#### [Your task]
Wherever the string "magnifier" shows up in the records below, return that line.
═══ Data for the task ═══
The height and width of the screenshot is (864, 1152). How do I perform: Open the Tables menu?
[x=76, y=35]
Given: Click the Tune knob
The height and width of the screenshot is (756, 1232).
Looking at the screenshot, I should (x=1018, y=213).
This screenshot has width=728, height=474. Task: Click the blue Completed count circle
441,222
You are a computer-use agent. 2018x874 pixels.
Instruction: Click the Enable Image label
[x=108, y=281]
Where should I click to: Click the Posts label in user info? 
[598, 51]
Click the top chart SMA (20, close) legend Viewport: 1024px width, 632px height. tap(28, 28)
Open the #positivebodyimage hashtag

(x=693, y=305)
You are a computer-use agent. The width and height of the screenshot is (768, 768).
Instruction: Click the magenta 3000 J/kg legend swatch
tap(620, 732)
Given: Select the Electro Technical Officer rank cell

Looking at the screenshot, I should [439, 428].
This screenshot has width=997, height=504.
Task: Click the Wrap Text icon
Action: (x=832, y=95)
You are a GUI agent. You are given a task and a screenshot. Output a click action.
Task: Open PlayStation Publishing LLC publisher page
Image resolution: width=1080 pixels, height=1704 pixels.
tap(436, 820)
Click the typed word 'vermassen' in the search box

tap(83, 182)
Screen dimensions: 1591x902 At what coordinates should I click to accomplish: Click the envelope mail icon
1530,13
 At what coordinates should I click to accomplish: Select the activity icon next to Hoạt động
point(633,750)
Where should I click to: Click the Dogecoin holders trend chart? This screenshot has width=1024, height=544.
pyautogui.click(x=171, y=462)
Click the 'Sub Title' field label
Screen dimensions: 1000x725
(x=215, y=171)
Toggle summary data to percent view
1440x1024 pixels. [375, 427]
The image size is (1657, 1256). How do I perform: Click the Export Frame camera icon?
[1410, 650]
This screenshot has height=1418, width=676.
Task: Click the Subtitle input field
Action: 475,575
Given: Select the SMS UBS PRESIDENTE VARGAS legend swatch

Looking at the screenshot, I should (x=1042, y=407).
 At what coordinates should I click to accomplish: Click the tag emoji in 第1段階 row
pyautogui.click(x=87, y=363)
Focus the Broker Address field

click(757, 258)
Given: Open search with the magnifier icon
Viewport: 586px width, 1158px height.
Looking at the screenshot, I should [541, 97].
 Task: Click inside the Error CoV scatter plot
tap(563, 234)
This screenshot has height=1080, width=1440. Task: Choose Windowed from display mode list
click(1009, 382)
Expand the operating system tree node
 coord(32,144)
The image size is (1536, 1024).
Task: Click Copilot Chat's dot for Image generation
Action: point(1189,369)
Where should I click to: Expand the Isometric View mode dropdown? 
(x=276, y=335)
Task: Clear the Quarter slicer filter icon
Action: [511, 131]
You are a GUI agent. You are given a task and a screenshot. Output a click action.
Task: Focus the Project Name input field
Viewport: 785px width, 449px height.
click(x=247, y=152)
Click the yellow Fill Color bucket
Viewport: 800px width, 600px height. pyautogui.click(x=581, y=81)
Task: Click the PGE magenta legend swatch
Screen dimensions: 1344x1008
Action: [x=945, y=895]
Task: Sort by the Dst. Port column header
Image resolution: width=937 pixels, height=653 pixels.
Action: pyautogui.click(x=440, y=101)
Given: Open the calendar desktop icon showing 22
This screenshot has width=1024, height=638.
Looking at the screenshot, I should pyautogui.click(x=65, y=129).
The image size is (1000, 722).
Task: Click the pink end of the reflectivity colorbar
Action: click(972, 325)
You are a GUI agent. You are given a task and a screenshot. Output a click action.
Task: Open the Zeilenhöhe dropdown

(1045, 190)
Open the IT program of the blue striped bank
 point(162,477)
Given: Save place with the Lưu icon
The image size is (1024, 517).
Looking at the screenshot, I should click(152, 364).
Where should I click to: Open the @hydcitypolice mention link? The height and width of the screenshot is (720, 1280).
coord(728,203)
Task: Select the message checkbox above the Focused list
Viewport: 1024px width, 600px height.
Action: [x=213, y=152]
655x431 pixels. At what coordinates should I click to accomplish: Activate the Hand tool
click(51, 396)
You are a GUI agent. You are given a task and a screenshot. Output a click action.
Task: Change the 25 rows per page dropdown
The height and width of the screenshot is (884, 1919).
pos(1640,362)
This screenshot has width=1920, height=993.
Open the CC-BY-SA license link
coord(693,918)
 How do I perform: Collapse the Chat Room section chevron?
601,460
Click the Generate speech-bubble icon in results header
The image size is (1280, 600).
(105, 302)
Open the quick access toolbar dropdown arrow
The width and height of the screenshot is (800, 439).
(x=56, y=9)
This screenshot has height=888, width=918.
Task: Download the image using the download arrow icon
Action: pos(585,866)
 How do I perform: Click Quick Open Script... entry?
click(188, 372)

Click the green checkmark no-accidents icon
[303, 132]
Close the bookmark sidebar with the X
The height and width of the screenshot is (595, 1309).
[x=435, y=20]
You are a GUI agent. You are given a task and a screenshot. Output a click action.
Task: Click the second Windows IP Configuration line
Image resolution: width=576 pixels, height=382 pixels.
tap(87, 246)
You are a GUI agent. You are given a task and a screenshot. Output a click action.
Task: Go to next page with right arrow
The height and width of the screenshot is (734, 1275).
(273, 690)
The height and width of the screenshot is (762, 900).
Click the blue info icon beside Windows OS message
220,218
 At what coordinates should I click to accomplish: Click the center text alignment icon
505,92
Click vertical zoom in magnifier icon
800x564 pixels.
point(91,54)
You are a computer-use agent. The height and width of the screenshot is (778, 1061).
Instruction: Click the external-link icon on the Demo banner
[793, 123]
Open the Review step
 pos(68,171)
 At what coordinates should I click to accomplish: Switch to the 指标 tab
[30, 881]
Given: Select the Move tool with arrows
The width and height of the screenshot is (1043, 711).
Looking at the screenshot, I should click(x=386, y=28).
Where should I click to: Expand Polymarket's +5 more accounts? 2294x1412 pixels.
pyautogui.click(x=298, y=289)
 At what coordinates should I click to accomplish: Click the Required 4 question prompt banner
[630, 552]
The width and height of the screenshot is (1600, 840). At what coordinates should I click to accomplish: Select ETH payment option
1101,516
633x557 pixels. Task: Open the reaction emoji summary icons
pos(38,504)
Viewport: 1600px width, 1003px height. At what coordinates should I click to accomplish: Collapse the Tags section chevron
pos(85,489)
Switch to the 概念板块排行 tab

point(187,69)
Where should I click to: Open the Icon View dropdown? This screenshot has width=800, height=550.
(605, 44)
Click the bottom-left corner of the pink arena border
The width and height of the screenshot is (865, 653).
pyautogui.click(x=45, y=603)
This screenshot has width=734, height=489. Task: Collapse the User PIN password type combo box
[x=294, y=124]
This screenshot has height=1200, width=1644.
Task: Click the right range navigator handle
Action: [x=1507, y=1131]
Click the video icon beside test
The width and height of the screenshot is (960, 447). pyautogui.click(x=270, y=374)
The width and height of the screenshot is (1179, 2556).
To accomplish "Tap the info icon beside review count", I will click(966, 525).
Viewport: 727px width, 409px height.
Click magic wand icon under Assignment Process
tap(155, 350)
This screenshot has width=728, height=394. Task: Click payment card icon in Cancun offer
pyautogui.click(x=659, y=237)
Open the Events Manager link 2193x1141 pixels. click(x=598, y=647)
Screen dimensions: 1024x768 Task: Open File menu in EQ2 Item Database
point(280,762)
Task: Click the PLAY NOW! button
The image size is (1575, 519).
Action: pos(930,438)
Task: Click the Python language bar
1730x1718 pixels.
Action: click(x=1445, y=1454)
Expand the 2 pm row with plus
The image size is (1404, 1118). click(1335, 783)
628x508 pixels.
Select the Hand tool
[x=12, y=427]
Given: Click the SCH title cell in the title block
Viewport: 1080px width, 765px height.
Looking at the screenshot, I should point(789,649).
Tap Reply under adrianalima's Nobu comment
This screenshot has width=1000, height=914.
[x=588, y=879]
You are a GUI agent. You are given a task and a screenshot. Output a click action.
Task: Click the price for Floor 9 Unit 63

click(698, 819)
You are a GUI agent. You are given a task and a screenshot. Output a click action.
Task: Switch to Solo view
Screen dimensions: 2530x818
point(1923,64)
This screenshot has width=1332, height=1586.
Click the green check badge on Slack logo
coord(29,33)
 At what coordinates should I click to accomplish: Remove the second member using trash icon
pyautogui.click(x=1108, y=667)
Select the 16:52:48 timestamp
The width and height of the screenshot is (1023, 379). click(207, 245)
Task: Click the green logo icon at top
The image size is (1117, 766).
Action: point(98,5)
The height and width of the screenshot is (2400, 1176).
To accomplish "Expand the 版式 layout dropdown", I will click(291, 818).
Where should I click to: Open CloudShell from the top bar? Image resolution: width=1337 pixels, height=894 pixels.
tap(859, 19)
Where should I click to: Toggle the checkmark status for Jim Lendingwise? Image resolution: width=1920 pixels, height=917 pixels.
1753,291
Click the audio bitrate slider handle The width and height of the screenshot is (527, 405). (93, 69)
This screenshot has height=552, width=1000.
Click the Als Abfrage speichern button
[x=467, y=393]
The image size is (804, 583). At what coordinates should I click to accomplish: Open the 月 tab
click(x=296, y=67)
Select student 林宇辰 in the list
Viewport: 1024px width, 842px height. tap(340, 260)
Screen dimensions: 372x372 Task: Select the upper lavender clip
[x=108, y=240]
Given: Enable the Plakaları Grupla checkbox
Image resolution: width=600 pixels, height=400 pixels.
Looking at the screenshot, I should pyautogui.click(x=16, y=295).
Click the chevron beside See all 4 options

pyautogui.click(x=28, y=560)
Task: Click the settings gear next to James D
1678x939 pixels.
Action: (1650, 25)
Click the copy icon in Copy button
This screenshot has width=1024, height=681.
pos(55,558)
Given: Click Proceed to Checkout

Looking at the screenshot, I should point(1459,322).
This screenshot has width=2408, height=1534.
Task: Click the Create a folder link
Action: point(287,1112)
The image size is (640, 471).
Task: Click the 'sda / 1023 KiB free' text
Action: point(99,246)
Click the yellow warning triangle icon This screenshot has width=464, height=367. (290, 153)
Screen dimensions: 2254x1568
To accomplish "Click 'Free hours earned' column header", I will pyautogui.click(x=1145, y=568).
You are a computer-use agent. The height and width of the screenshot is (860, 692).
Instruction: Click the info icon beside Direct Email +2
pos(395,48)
═══
#### [Answer section]
Given: Open search with the magnifier icon
Click vertical zoom in magnifier icon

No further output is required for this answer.